6. Apparatus for non-invasively monitoring the pressure within a subject's blood vessel, comprising:

a housing having at least one inner rigid portion an outer, compliant portion that encircles the at least one inner rigid portion;

a pressure transducer carried on the housing and configured to produce a pressure signal indicative of the pressure applied against it;

a coupling device configured to urge the housing into compressive engagement with the tissue overlying a subject's blood vessel, to compress the vessel and ensure that pressure variations within the vessel are coupled through the tissue to the pressure transducer; and

a blood vessel sensor carried on the housing and configured to detect the presence of the blood vessel in the space adjacent to the housing, whereby the apparatus can be moved to place the pressure transducer is in a prescribed position overlying the subject's blood vessel;

wherein the at least one rigid portion of the housing carries the pressure transducer and the blood vessel sensor, and the inner and outer portions cooperate to define a substantially planar face configured to compressively engage the tissue overlying the subject's blood vessel.

7. Apparatus for non-invasively monitoring the pressure within a subject's blood vessel, comprising:

a housing;

a pressure transducer carried on the housing and configured to produce a pressure signal indicative of the pressure applied against it;

a coupling device configured to urge the housing into compressive engagement with the tissue overlying a subject's blood vessel, to compress the vessel and ensure that pressure variations within the vessel are coupled through the tissue to the pressure transducer; and

a plurality of blood vessel sensors carried on the housing, the plurality of sensors being disposed in an array and configured to detect the presence of the blood vessel in the space adjacent to the housing, the array further being configured to determine a direction to move the apparatus to place the pressure transducer is in a prescribed position overlying the subject's blood vessel.

────────────────

*Required work:*
Rewrite the stretch of the patent claims from "a blood vessel" through "tissue overlying the subject's blood vessel.", replacing "planar face" with "flat surface". You can ignore the data entirely.

*Data extracts:*

────────────────

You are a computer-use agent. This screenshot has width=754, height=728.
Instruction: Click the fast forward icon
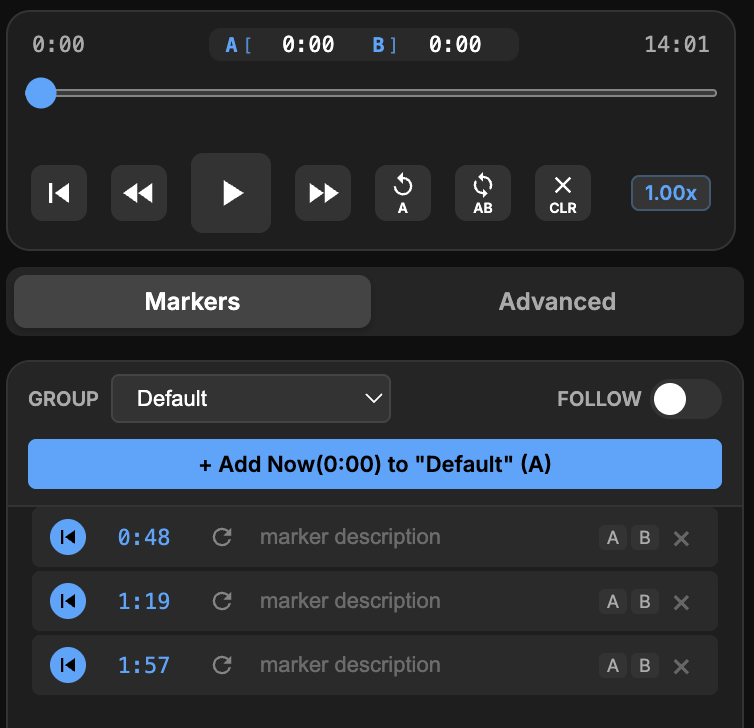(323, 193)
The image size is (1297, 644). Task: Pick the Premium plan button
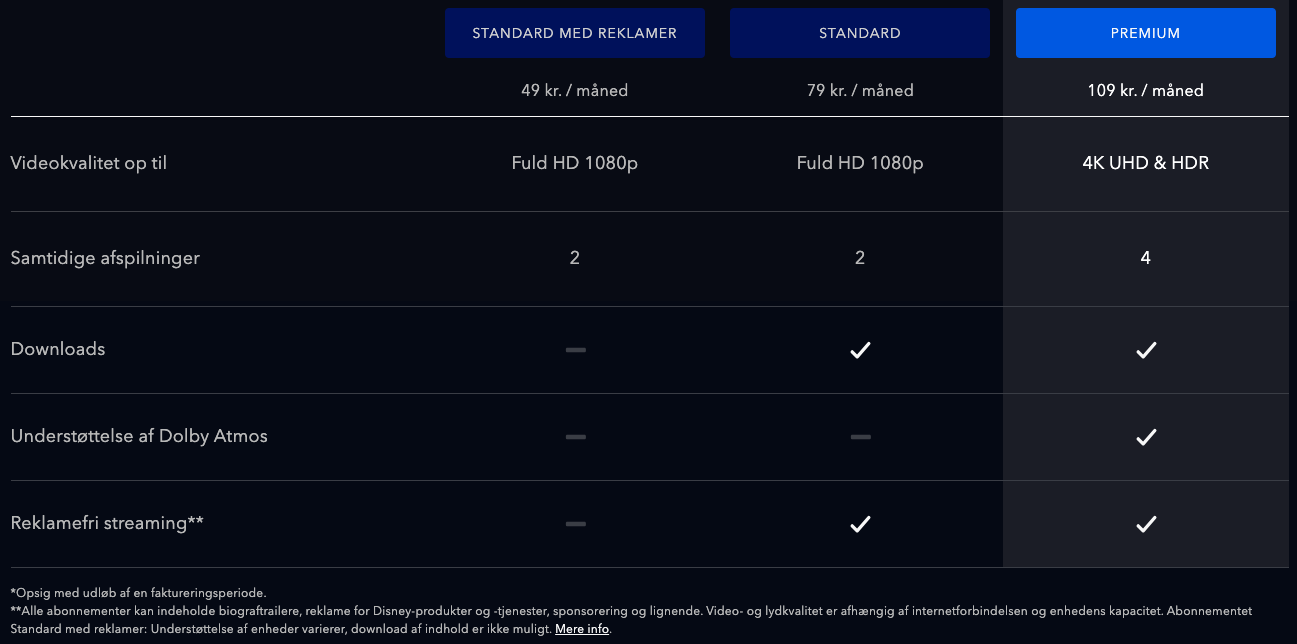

────────────────

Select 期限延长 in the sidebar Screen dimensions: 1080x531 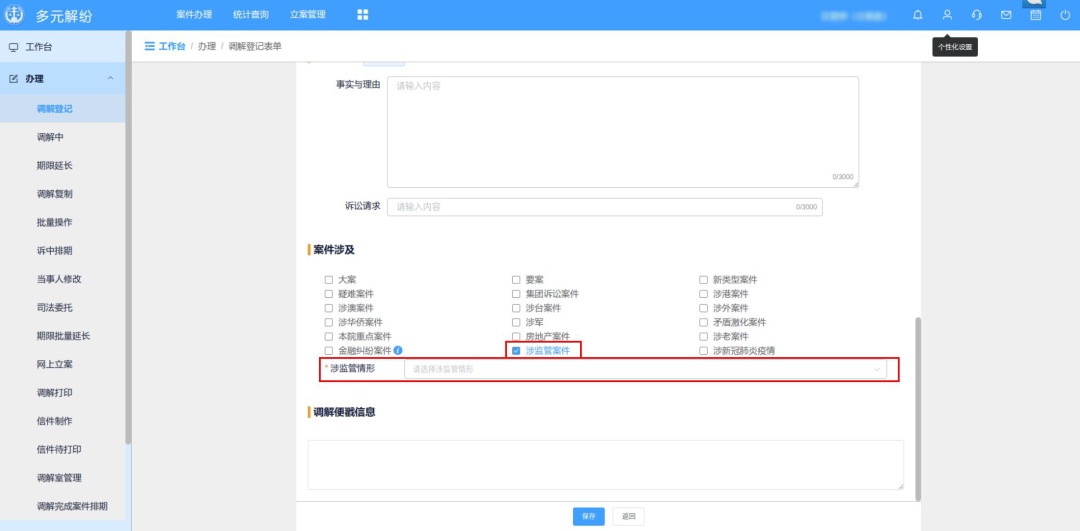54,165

────────────────

*Answer area:*
a blood vessel sensor carried on the housing and configured to detect the presence of the blood vessel in the space adjacent to the housing, whereby the apparatus can be moved to place the pressure transducer is in a prescribed position overlying the subject's blood vessel;

wherein the at least one rigid portion of the housing carries the pressure transducer and the blood vessel sensor, and the inner and outer portions cooperate to define a substantially flat surface configured to compressively engage the tissue overlying the subject's blood vessel.